December 15: Christianity and Law

James Wilson

Penn Educates Lawyers (1790):
Christianity and Law

It was on this date, December 15, 1790, that the first U.S. school of law was established at the University of Pennsylvania, after a series of lectures by James Wilson, a signer of the Declaration of Independence and a Justice of the first U.S. Supreme Court. Penn began offering a full-time program in law only in 1850, as most lawyers "read the law," that is, apprenticed to experienced lawyers, before becoming lawyers themselves, rather than attending law school. The training and certification of legal service providers was a major development in not just legal history but in the history of government — a further step in the upward evolution of democracy.

It is often claimed that Christianity gave us a better-ordered society by giving us the law as we know it today. So says one of many books making that claim:

Our legal system was formed and developed over centuries under the dominating influence of the Christian religion. ... Our very concepts of justice, due process and the rule of law are Christian ideals that we should never have known had the Christian faith not taken root in this land and transformed the nation from a pagan into a civilised society.*

In fact, the very opposite is the case. Just as it was freethinkers, not Christians, who made the world safer for children, decreased crime, ensured the right to divorce, revived education, equalized marriage, and ended slavery and torture — it was freethinkers who revived law as the ancient (pagan) Romans knew it, and carried it forward to the institution we know today.

In earlier civilizations — Egypt, Babylon, Persia and Greece — law and the administration of justice were at a much higher level than we find in Christian Europe until the Enlightenment. If a Roman of about the time of the last pagan emperor, Licinius (300s CE), were dropped into Europe some seven centuries later, in 1000 CE, what would he see? As legal historian John M. Zane describes it, he would "have been astonished at the eclipse of all forms of respectable legal administration" ... that "a black night of lawlessness and disorder seemed to have settled down in every one of these once prosperous lands" ... and that law was "an institution of the past," replaced by greed, cruelty, and intolerance.**

It is almost comical to see the absurd, procrustean lengths to which Christian apologists will go to try to fit the square peg of canon law into the round hole of secular law, which developed in Europe in spite of the churches. Modern freethinkers are then left to wonder why it took the followers of Christ until the Encyclopedists in France and Beccaria in Italy, and Bentham, Romilly, Mackintosh, and others in England, to institute the legal, juridical and prison reforms we take for granted today — and why the struggle continues to secure rights for workers, for women, for children, and homosexuals, not to mention rights for religious minorities and freethinkers.

Until the modern era, the brutality and barbarity of the law, especially in Catholic countries, was unabated. Michelet quotes, in his history of French law, a lord of the Middle Ages who happily abused a serf, saying, "He's mine — I can boil him or roast him if I want." Such tortures happened with appalling frequency in Christendom — "under the dominating influence of the Christian religion."

▶ **SUPPLIED INFORMATION**

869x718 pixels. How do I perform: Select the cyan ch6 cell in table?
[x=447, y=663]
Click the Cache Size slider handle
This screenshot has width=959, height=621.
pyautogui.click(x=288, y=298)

▶ **WHAT TO WORK ON**
Retype the stretch of the passage on Christianity and law from "It is often" through "we know today.", keeping every word and mark as it stands. The records play no part in what comes next.

▶ **RESPONSE**
It is often claimed that Christianity gave us a better-ordered society by giving us the law as we know it today. So says one of many books making that claim:

Our legal system was formed and developed over centuries under the dominating influence of the Christian religion. ... Our very concepts of justice, due process and the rule of law are Christian ideals that we should never have known had the Christian faith not taken root in this land and transformed the nation from a pagan into a civilised society.*

In fact, the very opposite is the case. Just as it was freethinkers, not Christians, who made the world safer for children, decreased crime, ensured the right to divorce, revived education, equalized marriage, and ended slavery and torture — it was freethinkers who revived law as the ancient (pagan) Romans knew it, and carried it forward to the institution we know today.